Penny for them: George Osborne should consider that the role of the banks is more complex than the consensus suggests (PA Images)
Britain's economic outlook, like that of most developed countries, is difficult. Recent data suggests that the recovery is feeble and unimpressive, and that even in 2012 — almost five years from the onset of recession — output may fail to grow faster than the long-run trend rate. Prime Minister David Cameron is reported to have become impatient with his Chancellor of the Exchequer over the economy's sluggishness, fearing that a continued lacklustre performance will undermine support for the Conservatives at the next general election.
Chancellors of the Exchequers are not magicians. George Osborne has many abilities, but he cannot be expected single-handedly to improve the productivity of British companies. Much that is wrong with the economy in the Great Recession reflects mistakes made under New Labour, while both the Gordon Brown and David Cameron governments have been prepared to sacrifice economic efficiency for the sake of political correctness. For example, it is Cameron, not Osborne, who wants to maintain Labour's policies on renewable energy and the environment, and is pressing that the United Kingdom takes an international lead in reducing carbon emissions. The Chancellor of the Exchequer has no choice in the matter. He has to accept that an official programme to reduce the UK's carbon emissions is under way, that it will raise energy costs for heavy industries and that the adverse effect on economic growth is important.
Nevertheless, this article will suggest that at least some of Osborne's difficulties — particularly in banking regulation and monetary policy — are self-inflicted and avoidable. Some of its supporters in the City of London may have hoped that, once in office, the Conservative Party would check officialdom's attack on their businesses. In the event the government's reluctance to rock the boat of political correctness has extended to its treatment of the financial sector, now by far the most politically incorrect part of the economy. In its final stages the last Labour government indulged in a large-scale programme of bank-bashing; in its first year the present Conservative-led coalition has continued that programme. Osborne has gone along with the consensus post-crisis argument that Britain's banks must be more tightly regulated, with higher capital relative to their assets and new restrictions on their operations.

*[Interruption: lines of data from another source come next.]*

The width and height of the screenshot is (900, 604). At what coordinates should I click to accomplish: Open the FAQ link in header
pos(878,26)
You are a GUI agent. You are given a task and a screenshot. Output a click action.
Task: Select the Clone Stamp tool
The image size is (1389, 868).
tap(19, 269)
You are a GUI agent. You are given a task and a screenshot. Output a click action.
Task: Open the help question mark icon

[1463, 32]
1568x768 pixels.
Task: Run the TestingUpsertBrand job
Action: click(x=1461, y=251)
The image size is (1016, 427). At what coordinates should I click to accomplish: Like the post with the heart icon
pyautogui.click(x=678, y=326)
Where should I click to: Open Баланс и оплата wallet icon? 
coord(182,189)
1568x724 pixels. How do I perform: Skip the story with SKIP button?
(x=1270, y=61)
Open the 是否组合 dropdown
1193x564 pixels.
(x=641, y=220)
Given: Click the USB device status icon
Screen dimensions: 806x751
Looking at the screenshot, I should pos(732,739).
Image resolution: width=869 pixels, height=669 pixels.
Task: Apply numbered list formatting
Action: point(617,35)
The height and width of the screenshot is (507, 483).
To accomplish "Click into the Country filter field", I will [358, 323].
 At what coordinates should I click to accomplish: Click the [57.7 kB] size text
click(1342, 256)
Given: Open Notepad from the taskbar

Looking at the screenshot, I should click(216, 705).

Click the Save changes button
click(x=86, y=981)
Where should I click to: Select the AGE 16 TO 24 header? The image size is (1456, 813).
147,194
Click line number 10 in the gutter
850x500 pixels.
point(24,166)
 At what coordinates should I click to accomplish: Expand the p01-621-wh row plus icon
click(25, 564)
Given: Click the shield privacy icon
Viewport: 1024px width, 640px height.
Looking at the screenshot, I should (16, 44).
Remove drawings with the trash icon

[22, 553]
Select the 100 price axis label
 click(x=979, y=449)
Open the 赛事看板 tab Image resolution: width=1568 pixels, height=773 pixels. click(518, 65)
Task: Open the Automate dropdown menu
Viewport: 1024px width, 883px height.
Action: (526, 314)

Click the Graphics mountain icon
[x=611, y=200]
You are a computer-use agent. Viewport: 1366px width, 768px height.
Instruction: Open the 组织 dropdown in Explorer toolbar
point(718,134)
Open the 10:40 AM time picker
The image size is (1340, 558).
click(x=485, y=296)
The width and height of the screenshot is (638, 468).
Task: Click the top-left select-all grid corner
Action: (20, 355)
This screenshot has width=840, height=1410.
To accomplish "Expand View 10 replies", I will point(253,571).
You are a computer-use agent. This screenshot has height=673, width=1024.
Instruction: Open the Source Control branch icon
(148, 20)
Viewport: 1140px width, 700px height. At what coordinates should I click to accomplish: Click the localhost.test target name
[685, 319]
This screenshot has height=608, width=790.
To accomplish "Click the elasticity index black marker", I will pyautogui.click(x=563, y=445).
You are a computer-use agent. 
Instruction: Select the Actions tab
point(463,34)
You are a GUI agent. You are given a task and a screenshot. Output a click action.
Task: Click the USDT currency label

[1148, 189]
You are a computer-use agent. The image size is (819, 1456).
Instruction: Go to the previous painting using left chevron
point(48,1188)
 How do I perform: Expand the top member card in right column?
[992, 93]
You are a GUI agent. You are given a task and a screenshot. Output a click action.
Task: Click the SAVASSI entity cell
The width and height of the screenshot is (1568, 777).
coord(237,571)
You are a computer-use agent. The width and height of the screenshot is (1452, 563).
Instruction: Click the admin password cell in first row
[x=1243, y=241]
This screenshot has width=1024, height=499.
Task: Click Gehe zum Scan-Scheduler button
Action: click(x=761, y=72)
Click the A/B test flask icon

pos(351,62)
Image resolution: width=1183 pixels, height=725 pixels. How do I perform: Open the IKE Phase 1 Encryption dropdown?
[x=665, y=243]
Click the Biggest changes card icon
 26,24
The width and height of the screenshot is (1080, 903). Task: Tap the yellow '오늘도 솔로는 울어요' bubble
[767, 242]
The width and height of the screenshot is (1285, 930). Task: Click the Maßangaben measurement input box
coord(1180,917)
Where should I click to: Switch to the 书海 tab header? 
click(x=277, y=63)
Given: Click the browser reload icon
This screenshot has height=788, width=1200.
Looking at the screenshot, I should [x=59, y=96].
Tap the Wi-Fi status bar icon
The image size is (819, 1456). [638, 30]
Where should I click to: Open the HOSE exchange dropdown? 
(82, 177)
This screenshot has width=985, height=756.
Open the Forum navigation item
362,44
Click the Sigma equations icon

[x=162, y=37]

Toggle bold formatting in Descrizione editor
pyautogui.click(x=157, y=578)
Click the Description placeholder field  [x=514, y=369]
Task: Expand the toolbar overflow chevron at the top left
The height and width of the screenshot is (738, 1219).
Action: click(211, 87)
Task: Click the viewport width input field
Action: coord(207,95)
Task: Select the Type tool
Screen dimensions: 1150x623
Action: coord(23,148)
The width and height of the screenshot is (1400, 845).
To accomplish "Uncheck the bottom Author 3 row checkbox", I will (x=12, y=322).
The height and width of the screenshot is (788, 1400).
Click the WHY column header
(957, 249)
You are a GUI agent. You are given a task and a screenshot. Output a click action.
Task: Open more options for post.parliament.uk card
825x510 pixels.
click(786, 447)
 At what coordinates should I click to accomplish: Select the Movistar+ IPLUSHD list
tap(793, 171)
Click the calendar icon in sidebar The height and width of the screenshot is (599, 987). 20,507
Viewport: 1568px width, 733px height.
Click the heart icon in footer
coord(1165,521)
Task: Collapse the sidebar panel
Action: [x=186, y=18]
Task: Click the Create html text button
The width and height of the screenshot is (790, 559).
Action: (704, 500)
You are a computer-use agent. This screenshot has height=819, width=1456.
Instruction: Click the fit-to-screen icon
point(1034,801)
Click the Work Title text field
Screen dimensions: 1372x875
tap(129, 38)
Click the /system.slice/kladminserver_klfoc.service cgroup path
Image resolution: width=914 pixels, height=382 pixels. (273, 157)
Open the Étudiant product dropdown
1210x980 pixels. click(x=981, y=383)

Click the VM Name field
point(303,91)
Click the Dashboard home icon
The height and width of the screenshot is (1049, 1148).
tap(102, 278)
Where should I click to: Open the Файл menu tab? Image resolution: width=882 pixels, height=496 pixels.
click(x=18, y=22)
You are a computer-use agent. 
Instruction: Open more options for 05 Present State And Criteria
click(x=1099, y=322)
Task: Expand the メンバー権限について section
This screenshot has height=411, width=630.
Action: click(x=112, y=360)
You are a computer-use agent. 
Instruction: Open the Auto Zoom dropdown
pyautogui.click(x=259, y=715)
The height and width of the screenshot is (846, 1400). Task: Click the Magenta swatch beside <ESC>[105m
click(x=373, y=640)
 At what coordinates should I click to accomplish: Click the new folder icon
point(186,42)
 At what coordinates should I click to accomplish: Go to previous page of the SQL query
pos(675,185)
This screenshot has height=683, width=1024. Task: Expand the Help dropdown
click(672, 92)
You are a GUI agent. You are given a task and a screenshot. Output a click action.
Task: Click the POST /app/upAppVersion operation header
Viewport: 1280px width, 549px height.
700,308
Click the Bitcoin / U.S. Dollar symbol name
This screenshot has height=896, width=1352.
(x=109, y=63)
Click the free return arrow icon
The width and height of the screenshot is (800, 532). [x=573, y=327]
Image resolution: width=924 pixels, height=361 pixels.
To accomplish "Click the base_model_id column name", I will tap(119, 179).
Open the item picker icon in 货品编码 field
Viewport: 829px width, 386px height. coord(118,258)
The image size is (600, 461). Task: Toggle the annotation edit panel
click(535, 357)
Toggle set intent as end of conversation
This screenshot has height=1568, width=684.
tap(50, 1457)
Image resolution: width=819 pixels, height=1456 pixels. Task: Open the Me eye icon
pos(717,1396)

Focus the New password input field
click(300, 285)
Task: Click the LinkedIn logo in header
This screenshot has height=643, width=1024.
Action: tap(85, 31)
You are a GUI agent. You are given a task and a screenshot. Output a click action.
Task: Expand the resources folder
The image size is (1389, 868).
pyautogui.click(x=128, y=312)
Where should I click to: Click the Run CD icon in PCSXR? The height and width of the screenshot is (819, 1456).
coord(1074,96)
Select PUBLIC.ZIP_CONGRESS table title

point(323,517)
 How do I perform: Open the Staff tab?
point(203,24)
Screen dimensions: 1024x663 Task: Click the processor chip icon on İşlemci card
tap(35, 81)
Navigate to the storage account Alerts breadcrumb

The focus of debate in the next few weeks will be the final report of the Independent Banking Commission, due out on September 12. The final report will no doubt tweak the conclusions of the interim report, but little more than tweaking is in prospect. The Commission has been chaired by Sir John Vickers, the warden of All Souls College, Oxford, and a former chief economist at the Bank of England. In the interim report Vickers and his team recommended — among other things — a further increase in banks' capital ratios, with systemically important institutions to maintain equity capital equal to a minimum of 10 per cent of their so-called "risk-weighted assets".
This may sound like mumbo-jumbo, but — as we shall see shortly — the technicalities have great social and political significance. (To be vulgar, they could even affect the results of general elections.) The phrase "systemically important institutions" is code for "the large UK clearing banks". So a common interpretation of the Vickers recommendations is that the ratios of equity capital to risk assets at the UK clearing banks will have to be 12 or 13 per cent. Superficially, this may sound reasonable. Given the consensus view that the banks were taking excessive risks before the crisis began, and that the excessive risk-taking was the cause of the slump in economic activity, there appears to be a compelling case for Britain's major banks to operate in future with more ample and comfortable capital cushions.